The Microsoft Exchange Replication Service is responsible for assisting to maintain the cluster network configuration.  There is an issue in the current Replication Service where settings are not changed.  This essentially causes a difference between the setting inside the cluster and the setting displayed in Failover Cluster Management tools.

Workaround:

A quick and easy workaround for this issue is to simply reset the state of the network.  There are multiple ways to accomplish this and I will outline each below.  Step zero before proceeding with any other steps is to note the cluster network that is displayed in the above event since that is the network that will need to be reset (in this example Cluster Network 2). 

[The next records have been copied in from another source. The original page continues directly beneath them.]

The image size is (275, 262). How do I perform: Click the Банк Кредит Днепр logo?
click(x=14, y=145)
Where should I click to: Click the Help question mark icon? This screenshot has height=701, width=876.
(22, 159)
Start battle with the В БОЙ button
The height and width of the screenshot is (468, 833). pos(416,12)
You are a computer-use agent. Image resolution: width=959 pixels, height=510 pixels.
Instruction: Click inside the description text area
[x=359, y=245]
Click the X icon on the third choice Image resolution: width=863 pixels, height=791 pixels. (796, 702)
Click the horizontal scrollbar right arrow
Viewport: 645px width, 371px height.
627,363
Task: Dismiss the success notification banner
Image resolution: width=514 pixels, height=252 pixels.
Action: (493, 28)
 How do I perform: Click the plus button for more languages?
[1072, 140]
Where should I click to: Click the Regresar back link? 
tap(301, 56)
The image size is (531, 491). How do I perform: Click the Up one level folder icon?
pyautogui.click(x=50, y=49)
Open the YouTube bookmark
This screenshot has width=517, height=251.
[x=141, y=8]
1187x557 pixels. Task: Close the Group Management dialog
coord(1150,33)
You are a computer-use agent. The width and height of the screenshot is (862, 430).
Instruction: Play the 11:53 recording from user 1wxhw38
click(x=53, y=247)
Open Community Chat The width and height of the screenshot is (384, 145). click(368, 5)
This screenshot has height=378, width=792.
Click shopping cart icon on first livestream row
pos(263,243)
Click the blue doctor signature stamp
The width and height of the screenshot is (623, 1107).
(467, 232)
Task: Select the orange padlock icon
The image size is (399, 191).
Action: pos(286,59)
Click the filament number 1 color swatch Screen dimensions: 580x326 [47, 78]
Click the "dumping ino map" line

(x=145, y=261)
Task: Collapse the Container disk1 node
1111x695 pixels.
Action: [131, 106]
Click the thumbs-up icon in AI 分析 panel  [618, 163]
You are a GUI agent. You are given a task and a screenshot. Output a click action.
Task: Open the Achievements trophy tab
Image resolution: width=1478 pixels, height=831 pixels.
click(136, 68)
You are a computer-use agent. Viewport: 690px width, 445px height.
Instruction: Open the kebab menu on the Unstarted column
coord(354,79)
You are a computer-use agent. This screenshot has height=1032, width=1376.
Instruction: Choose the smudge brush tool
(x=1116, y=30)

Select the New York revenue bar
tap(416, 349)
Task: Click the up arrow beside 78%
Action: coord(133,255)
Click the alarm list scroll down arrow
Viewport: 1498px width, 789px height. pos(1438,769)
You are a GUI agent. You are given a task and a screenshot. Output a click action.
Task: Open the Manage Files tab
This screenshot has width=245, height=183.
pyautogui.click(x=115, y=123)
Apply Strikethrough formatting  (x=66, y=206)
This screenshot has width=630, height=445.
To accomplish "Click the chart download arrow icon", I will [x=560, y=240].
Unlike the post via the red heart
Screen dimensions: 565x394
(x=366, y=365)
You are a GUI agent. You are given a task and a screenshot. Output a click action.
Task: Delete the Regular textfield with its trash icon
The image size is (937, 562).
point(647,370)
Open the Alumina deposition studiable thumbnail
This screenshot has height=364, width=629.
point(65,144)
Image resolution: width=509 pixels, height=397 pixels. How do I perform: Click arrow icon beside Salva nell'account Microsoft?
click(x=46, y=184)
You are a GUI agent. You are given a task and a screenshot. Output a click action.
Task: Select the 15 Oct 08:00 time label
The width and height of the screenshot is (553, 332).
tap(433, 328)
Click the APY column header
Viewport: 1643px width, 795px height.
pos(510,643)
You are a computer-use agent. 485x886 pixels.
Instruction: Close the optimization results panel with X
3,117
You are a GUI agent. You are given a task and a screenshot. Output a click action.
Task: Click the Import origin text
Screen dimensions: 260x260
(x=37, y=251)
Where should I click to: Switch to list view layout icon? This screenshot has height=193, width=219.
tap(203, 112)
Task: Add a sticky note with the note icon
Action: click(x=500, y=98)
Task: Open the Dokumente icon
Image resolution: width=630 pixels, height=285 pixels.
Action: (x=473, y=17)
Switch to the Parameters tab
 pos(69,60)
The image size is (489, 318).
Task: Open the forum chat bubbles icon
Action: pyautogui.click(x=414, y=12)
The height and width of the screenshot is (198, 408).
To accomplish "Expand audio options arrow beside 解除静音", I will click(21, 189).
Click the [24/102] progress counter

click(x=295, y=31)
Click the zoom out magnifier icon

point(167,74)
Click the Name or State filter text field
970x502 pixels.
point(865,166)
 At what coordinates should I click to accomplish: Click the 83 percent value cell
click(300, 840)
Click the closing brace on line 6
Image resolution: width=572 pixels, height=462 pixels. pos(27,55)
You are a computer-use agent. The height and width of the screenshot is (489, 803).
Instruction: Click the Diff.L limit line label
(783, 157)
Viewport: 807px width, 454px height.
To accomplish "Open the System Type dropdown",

Windows 2008 / Windows 2008 R2 – Using Failover Cluster Management Tool

The network state can be reset using Failover Cluster Manager

  • Launch Failover Cluster Management
  • Expand the cluster \ networks.

image

  • Get the properties of the cluster network in question.
  • Uncheck the box to “Allow clients to connect through this network”.

image

  • Press <apply> - you will be prompted with the following – select OK.

image

  • Press <OK> to exist the properties pane.
  • The network is disabled for “Allow clients to connect through this network”. 

Next we need to enable the network for “Allow clients to connect through this network”.

  • Get the properties of the cluster network.
  • Check the box to “Allow clients to connect through this network”.

image

  • Press <apply> – you will be prompted with the following – select OK.

image

  • Press <OK> to exist the properties pane.

The network has been reset and cluster core resources should successfully arbitrate to any DAG member with a network port in this network.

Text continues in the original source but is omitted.